Comparative transcriptome and lipidome analyses reveal molecular systems underlying chilling response in chilling-tolerant sorghums

Authors: MARLA, SAJDEEP - Kansas State University; WELTI, RUTH - Kansas State University; SHIVA, SUNITHA - Kansas State University; LIU, SANZHEN - Kansas State University; Burke, John; MORRIS, GEOFFRY - Kansas State University

Submitted to: The Plant Genome
Publication Type: Peer Reviewed Journal
Publication Acceptance Date: 6/20/2017
Publication Date: 11/28/2017
Citation: Marla, S.R., Welti, R., Shiva, S., Liu, S., Burke, J.J., Morris, G. 2017. Comparative transcriptome and lipidome analyses reveal molecular systems underlying chilling response in chilling-tolerant sorghums. The Plant Genome. 10:1-16. doi:10.3835/plantgenome2017.03.0025.
DOI: https://doi.org/10.3835/plantgenome2017.03.0025

Interpretive Summary: Chilling temperatures are a major constraint for the cereal crop sorghum. Northern Chinese sorghums have adapted to early-season chilling, but molecular mechanisms of chilling tolerance are unknown. We used molecular techniques and lipid analyses to identify what makes the Northern Chinese sorghums cold tolerant. Our findings revealed an increase in protective mechanisms compare to chilling sensitive controls. Changes in gene regulations, lipid types, and protective mechanisms to prevent oxidative damage were identified.

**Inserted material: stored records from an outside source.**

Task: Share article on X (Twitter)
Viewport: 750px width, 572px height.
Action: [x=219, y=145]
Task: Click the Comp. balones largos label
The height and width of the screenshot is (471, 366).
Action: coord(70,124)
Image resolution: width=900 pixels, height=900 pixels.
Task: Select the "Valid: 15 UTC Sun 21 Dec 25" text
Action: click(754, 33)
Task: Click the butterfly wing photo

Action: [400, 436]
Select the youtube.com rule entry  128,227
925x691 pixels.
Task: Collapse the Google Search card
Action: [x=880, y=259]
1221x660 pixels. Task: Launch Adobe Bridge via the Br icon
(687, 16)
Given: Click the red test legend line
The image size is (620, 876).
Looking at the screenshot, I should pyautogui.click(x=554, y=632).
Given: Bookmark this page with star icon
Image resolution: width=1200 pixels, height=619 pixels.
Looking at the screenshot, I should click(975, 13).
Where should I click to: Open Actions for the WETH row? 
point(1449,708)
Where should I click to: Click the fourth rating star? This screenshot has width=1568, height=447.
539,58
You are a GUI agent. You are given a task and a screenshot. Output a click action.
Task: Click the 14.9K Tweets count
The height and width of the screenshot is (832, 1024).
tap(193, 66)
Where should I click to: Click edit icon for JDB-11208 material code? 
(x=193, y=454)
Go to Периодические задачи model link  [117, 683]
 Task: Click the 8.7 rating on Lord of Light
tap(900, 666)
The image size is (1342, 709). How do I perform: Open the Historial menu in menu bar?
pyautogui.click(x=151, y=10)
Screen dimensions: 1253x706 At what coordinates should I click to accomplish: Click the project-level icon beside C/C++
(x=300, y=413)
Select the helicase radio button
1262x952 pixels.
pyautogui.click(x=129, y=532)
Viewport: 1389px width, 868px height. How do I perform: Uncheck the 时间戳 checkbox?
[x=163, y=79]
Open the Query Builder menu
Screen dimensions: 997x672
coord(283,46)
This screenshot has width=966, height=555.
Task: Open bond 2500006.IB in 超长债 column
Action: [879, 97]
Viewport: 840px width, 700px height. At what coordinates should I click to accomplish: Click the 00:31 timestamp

Technical Abstract: Chilling temperatures are a major constraint for temperate cultivation of tropical-origin crops, including the cereal crop sorghum (Sorghum bicolor [L.] Moench). Northern Chinese sorghums have adapted to early-season chilling, but molecular mechanisms of chilling tolerance are unknown. We used RNA sequencing to compare the chilling-responsive transcriptomes of a chilling-tolerant Chinese accession to a chilling-sensitive US reference line, and mass spectrometry to compare chilling-responsive lipidomes of four chilling-tolerant Chinese accessions to two US reference lines. Comparative transcriptomics revealed chilling-induced upregulation of cold-response regulator CBF transcription factor and genes involved in reactive oxygen detoxification, jasmonic acid (JA) biosynthesis, and lipid remodeling in the chilling-tolerant line NSZ. Lipidomics revealed conserved chilling-induced increases in unsaturation, as well as lipid remodeling in photosynthetic membranes that is specific to chilling-tolerant Chinese accessions. Our results point to CBF-mediated transcriptional regulation, galactolipid and phospholipid remodeling, and JA as potential molecular mechanisms underlying chilling adaptation in Chinese sorghums. These findings suggest that some molecular systems involved in freezing tolerance of temperate-origin plants may also play a role in chilling tolerance in tropical-origin plants.